К примеру, намеренное стремление Бернарды занять дочерей однообразным делом, требующим изрядной доли усидчивости: ведь пока они моют полы или лепят пельмени, они под контролем, они не могут нанести вреда. Интересен, к слову, этот своеобразный перевертыш, осуществленный режиссером.

Кажется, впервые Бернарда не столько следит за «нормой поведения», за нравственностью дочек, за тем, что скажут соседи; сколько оберегает окружающий мир от своей семьи. Этим, возможно, а совсем не отдельным состоянием Ангустиас (Ирина Сидорова) объясняется в спектакле Марчелли что именно ей позволено выйти замуж. Дать за любой из дочерей приданое для этой Бернарды не проблема, но двадцатилетняя Адела (Мария Полумогина) – слишком страстна, слишком импульсивна, слишком «вакханка», чтобы покинуть дом Альбы. Ее мать не может отпустить, а вот Ангустиас, в свои сорок девять, уже во многом «перегорела». Да, она вздорная и склочная, но она уже стала обычной женщиной – не менадой. Ей можно к людям.

Спектакль Евгения Марчелли подталкивает заново пересмотреть привычное соотношение сил в пьесе, с головой зарыться в новые психологические мотивировки, но он одной лишь психологией он все же не ограничивается. «Дом Бернарды Альбы» еще нарочито театрален. Когда ты сидишь в партере и смотришь на подмостки, при небольшом усилии легко забыть, что находишься в театре. А вот разместившись на сцене и постоянно видя за спинами актеров все великолепие зрительного зала – с его ярусами и ложами, - «отключиться от театра» уже значительно сложнее. Тем более что режиссер еще и усиливает этот эффект: то демонстративно подведет актрис к микрофону, звуковым перепадом выхватывая их из общего действия и приближая к зрителю; то вытащит внесценических персонажей на подмостки - и рядовые косари серебряными маркизами времен Людовика XIV пройдут за спинами тоскующих по ним женщин; а то и вовсе заставит зрительный зал вспыхнуть дурманящим маковым полем, в котором (на самом верхнем ярусе) навсегда останется красавица Адела.

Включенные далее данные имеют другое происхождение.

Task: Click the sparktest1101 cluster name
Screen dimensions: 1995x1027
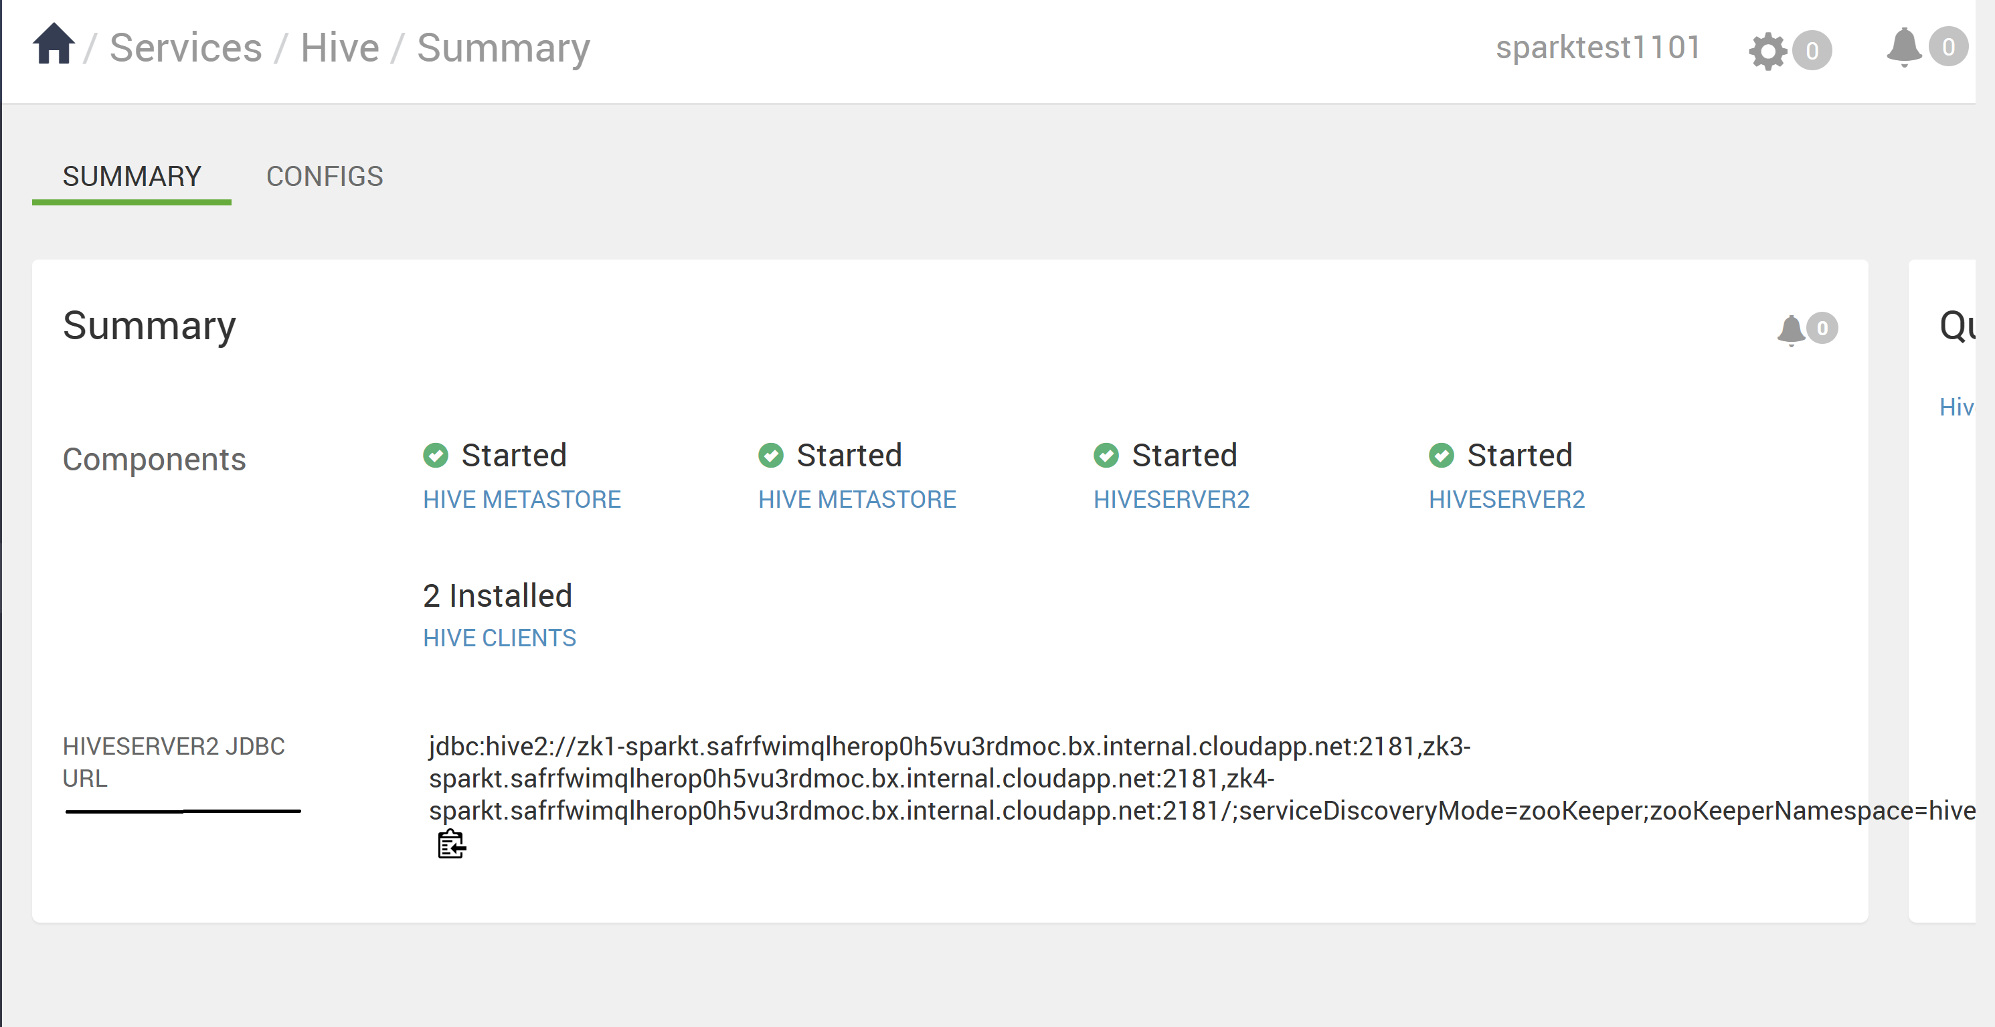Action: pos(1598,48)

У театра Евгения Марчелли есть весьма интересный эффект. Его нелегко воспринимать в режиме реального времени: яркая театральность рассчитана на мгновенное воздействие, она «бьет» зрителя каждые пять-десять минут, не давая ему времени хотя бы чуть-чуть выдохнуть и осмыслить происходящее.

От того-то, как ни странно, спектакли Марчелли могут весьма утомлять во время просмотра. Но зато от них остается длительное и устойчивое послевкусие: на броские режиссерские приемы начинает постепенно наслаиваться что-то живое и настоящее – память причудливым образом уводит театральность на второй план, выдвигая на первый человека. И уже покинув театр, ты готов мысленно возвращаться к нему снова и снова, в мельчайших подробностях вспоминая не мизансцены и «вкусные» придумки, а людей. Запутавшихся лоркиевских женщин с лицами актрис Ярославского театра драмы имени Федора Волкова.